There is no easy fix for the stress
that accompanies care giving, but there are things that can be done to reduce
the amount of stress a caregiver feels that will allow them to live a more
pleasurable and less chaotic life.
The #1 rule to reducing stress and
becoming a better caregiver is to make time for oneself. This seems like a
strange way to reduce stress when it is already difficult to make time in the
day for a child’s activities, chores, work etc. Adding in time for oneself
during the day, everyday will drastically help to reduce a caregiver’s overall
stress level.
Taking care of oneself can mean
going on a walk, reading a favorite book or eating at a nice restaurant. Taking
time out to focus on oneself everyday does not have to mean planning 3 hours
everyday just for ‘me; time (although that would be nice, but often not
realistic!). 15-30 minutes is plenty of time to relax and recharge.
Most caregivers place themselves as
a last priority because they are so busy taking care of others that they do not
leave time for themselves. This is a common occurrence, and can be very
damaging to not only the caregiver but to the rest of the family as well. When
a caregiver is not well rested, frazzled and stressed they lack the energy to
take care of their children and create a stressful vibe that their children
pick up on. This causes the children to become stressed and act out
accordingly.
A overworked and stressed out
caregiver, Joan was continually taking care of her 3 children, one of who was
on the ASD spectrum. Joan was always tired and felt like there was never enough
time in the day to get everything done. Her daily schedule consisted of getting
her 3 kids ready for school, dropping them off at school, driving to work (part
time as a receptionist), doing grocery shopping and laundry after work, picking
her kids up from school, taking her kids to swimming, soccer and flute lessons,
making dinner, cleaning up and finally going to bed. Her children were
wonderful, but often her child with ASD posed unique challenges such as
refusing to eat unless it was on a certain plate and various meetings, IEP’s
etc at school that also added extra layers on to her already packed day.

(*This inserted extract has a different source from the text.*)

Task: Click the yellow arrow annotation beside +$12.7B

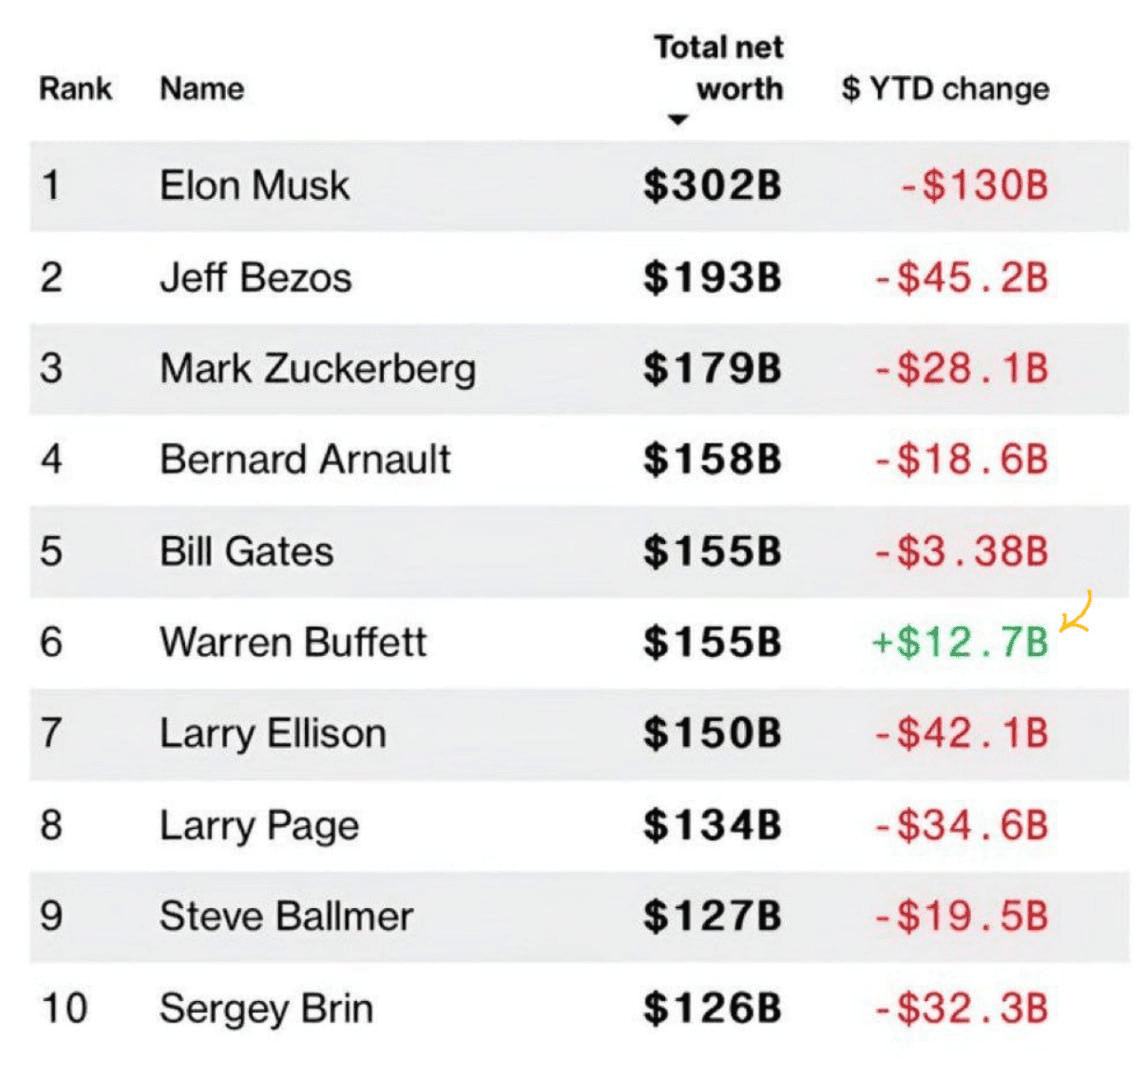Action: [x=1074, y=614]
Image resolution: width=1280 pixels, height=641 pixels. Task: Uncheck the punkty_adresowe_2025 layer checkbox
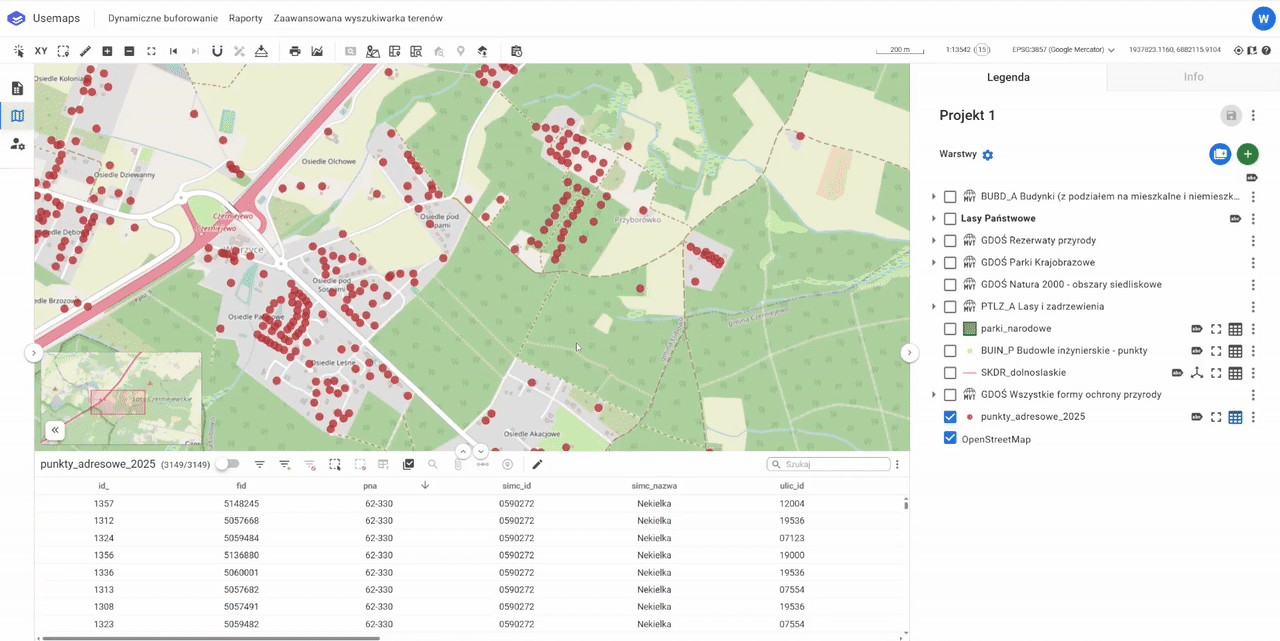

Reading Joan’s daily schedule, one can imagine how day after day, week after
week Joan would slowly become exhausted and burned out. The interesting thing
is most caregivers have a daily schedule very similar to Joan’s but do not
think twice about it. Try writing down a daily schedule to see all of the
things that are done in one day. Then take a closer look at that schedule and
see where things can be modified to reduce stress and free up more time. Joan’s
schedule was very full, but working out carpools with other parents freed up
some time, as did asking her husband to help out making dinner a few nights a
week. These small changes gave Joan some much needed down time where she did
not have to always be rushing through her day and even allowed her to start
reading a book a few times a week.
Often caregivers of children with
developmental disabilities feel isolated and separated from others. They might
feel like parents of neurotypical children do not understand or sympathize with
the unique challenges they face and feel like it is better to just handle the
task of care giving with out support from other parents. This feeling of
isolation is very common and can be remedied by reaching out to others who are
in similar situations. Looking for parents of children with developmental
disabilities to interact with in your child’s classroom is a wonderful first
step to decreasing the feeling of isolation. Researching local support
groups is also a fantastic way to interact with other parents who can truly
understand.
Speaking to a therapist regularly
is a healthy way to release the stress and frustrations that accompanies
raising a child with a developmental disability. Insurance will often cover
part of visits with a mental health professional, and many agencies offer
discounts based on income.
Special needs relief can also provide one on one, individualized relief to help support those who care for special needs children.